It looks like your starting file might be from

https://git.alpinelinux.org/aports/tree/main/nginx/nginx.conf

with the error_log line (line 12) set to debug; and then your include'd
file re-sets it to "warn" and changes client_max_body_size, within that
server{} block.

>From what you describe, it sounds like the include'd file may not be
present when nginx first starts? Are there any requests that you make
that do succeed, before the one that fails?

Where are you reading the error log? From /var/log/nginx/error.log,
or from stderr from the docker command? It might make a difference,
if two error_log directives are present.

> This is the content of the rainloop.conf in the webmail container at
> runtime:

Is that "according to something that runs before nginx starts", or
something else?

If files are being changed, the timing might matter.

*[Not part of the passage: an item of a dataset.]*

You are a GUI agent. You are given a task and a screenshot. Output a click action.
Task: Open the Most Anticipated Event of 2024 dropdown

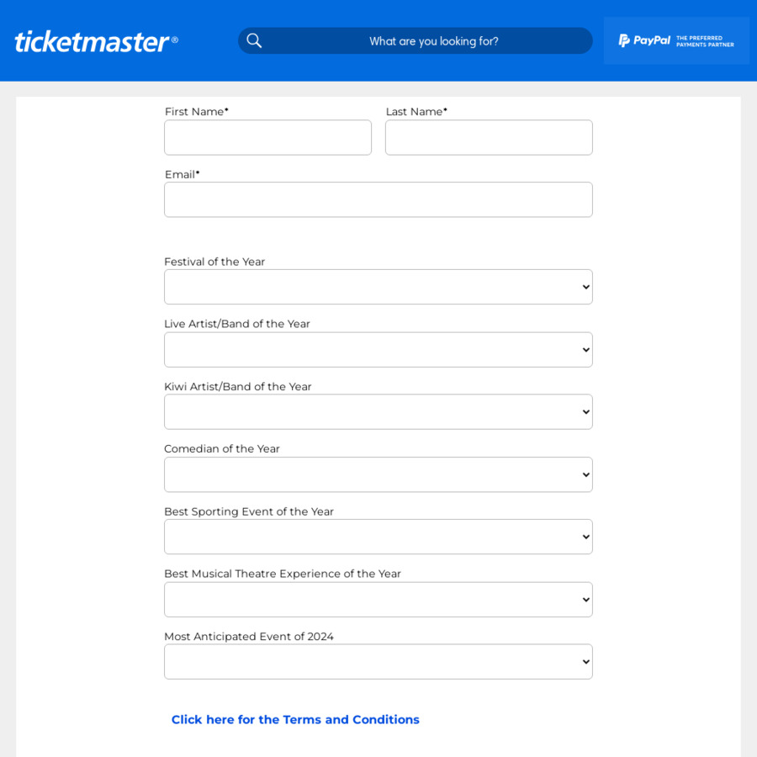click(379, 661)
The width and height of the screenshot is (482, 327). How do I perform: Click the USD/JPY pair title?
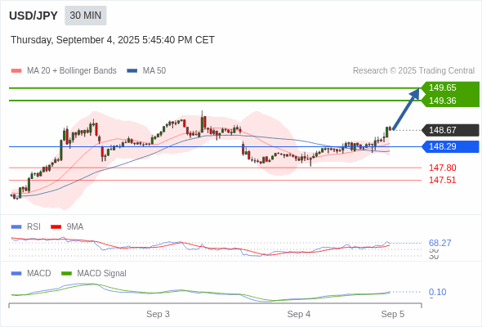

>     # /dev/stdout (Default), <path>, off
>     access_log off;
> 
>     # /dev/stderr (Default), <path>, debug, info, notice, warn, error, crit,
> alert, emerg
>     error_log /dev/stderr warn;

When problems are happening, turning on logging can be useful to see
what the system thinks is happening.

>     # set maximum body size to configured limit
>     client_max_body_size 58388608;

That's about 55 MB.

> Is there a way to tell nginx or nginx-debug to tell us what is going on? 

Don't turn off the logging.

> The error that occurs after docker-compse up -d is that a 5MB attachment
> posted to the webmail container fails.

I'm guessing that's a HTTP 413 coming direct from nginx; not any message
from the fastcgi service; and not a HTTP 502 coming direct from nginx?

The specific details might matter.

(413 suggests that the "new" client_max_body_size was not used. 502
suggests that php-fpm was not available. Another error might suggest
something else. nginx's error_log will usually indicate why it raised
an error response, at a suitable log level.)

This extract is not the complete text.